KUCHING: Temenggong Dato Vincent Lau, a former chairman of Dong Zong, said today it was improper for government leaders to resort to name-calling against those who disagreed with its decisions after Tun Dr Mahathir Mohamad branded the Chinese education group as “racist”.
“When the people oppose, you call them racist,” he told online news portal FMT, adding that the prime minister’s comments were unfair.
“The government is just too insensitive to the voice of the people. The prime minister and his ministers are appointed for all Malaysians, not just one particular group,” said Lau, who was chairman of Dong Zong or United Chinese School Committees’ Association of Malaysia from 2015 to 2018.
Dr Mahathir yesterday described Dong Zong as racist as it had never agreed with national education policies, including the introduction of Jawi calligraphy in schools, a Bernama report said.
The prime minister said the group had also protested against the setting up of Vision School (Sekolah Wawasan) for fear of Chinese students mixing with other races.
“Dong Zong is racist; we set up a campus in Vision School to put a Sekolah Jenis Kebangsaan (SJK) Cina, a SJK Tamil and a sekolah kebangsaan (national school) in one campus, but they were against it.
“They are afraid to let their children mix with Malays, so they did not want it.

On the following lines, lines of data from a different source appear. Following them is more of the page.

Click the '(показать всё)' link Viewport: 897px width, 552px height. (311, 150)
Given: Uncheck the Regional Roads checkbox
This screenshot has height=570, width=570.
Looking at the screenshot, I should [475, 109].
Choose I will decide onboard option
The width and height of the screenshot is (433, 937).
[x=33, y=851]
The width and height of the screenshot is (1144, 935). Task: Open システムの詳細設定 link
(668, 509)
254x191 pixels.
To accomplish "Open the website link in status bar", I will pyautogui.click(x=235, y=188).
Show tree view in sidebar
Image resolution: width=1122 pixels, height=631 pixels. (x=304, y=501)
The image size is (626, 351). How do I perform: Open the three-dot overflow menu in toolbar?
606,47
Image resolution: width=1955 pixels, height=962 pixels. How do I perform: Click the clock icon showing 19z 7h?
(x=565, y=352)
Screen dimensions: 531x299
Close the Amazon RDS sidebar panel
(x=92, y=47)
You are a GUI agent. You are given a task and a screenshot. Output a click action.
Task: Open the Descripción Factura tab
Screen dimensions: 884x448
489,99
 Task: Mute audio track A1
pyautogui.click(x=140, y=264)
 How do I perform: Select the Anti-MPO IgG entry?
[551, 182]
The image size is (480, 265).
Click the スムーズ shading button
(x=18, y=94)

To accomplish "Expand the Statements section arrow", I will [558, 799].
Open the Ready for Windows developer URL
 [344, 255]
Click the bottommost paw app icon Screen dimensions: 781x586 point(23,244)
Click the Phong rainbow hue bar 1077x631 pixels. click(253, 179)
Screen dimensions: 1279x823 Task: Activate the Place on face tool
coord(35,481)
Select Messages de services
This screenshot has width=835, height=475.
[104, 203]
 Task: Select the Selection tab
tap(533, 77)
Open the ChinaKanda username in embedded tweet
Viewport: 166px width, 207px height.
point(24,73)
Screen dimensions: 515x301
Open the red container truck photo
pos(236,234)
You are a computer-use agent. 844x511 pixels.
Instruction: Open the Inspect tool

They are against all (implemented by the government), never agreed with anything,” he said when asked to comment on Dong Zong’s move to organise a petition to protest the learning of Jawi calligraphy in vernacular schools.
Dr Mahathir pointed out that the decision to introduce khat was made in 2012 by the previous government but the group did not raise its objection at that time.
He said the present government is practising a more open policy for groups to voice their views compared to the earlier government.
FMT, in its report today, also quoted Klang MP Charles Santiago as saying that Dr Mahathir’s remarks were indicative that the situation was getting out of hand.
“It just goes to show what happens when the government does not consult the people. Accusing Dong Zong of racism just shows we are not engaging stakeholders enough,” he said.
The DAP elected representative said he was not against anyone learning khat but the different Pakatan Harapan parties should strive for a consensus on the khat policy.
“Labelling those who don’t agree with the government all sorts of names does not help anyone. We are talking about a New Malaysia that believes in doing things differently.”
This morning, DAP veteran Lim Kit Siang said in a statement that Dr Mahathir was wrong to have branded Dong Zong as “racist” but the group was also wrong to have claimed that the khat lesson was the beginning of Islamisation.
“Both these incidents illustrate the gravity of the misperception that engulfs the subject of khat in Chinese and Tamil primary schools,” he said.
Though he said he was caught unawares about the government’s move until the controversy erupted, Lim also pointed out that the decision to introduce khat in vernacular schools was made by the Education Ministry in 2015.
As such, he said had there been no change of government in the general election in May last year, the implementation of the Education Ministry’s decision would probably result in “Three Wants – want to be compulsory, want to have examination and want students to learn khat.”
“As a result of DAP intervention in Cabinet, the “Three Wants” had become “Three Nos” – no compulsion, no examination and no learning/writing of khat, but only an introduction,” said Lim.